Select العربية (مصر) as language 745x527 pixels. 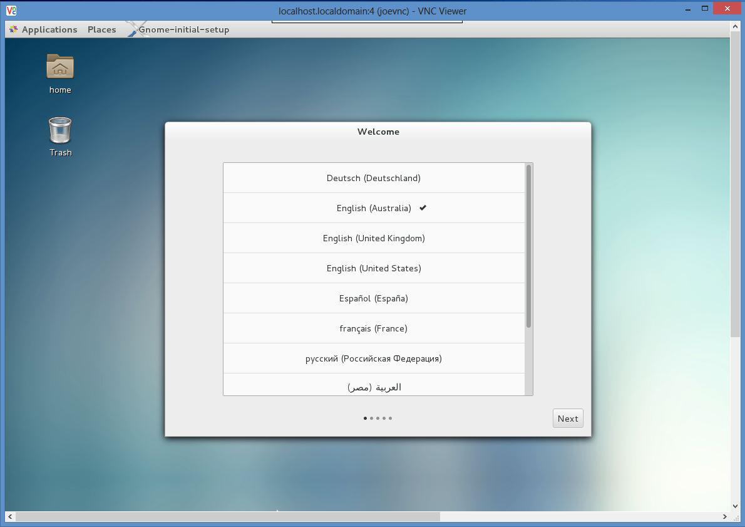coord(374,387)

════════════════

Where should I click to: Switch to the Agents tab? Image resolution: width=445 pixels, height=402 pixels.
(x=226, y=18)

════════════════

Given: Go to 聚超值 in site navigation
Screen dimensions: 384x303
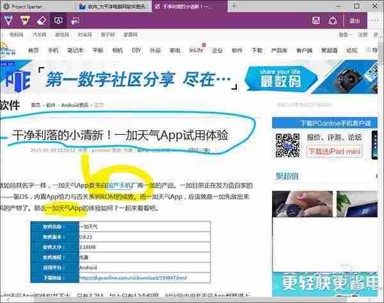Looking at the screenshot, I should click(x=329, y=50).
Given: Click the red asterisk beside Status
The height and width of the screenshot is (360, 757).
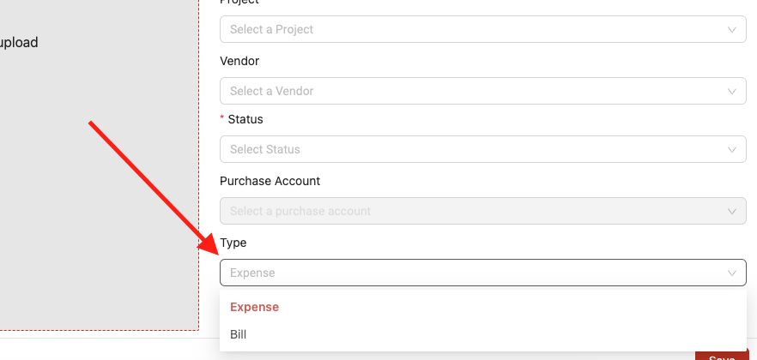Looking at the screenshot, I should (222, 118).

════════════════

→ Task requirements: Each line that holds the word "Given" should be extracted from the records.

→ Solution:
Given: Go to 聚超值 in site navigation
Given: Click the red asterisk beside Status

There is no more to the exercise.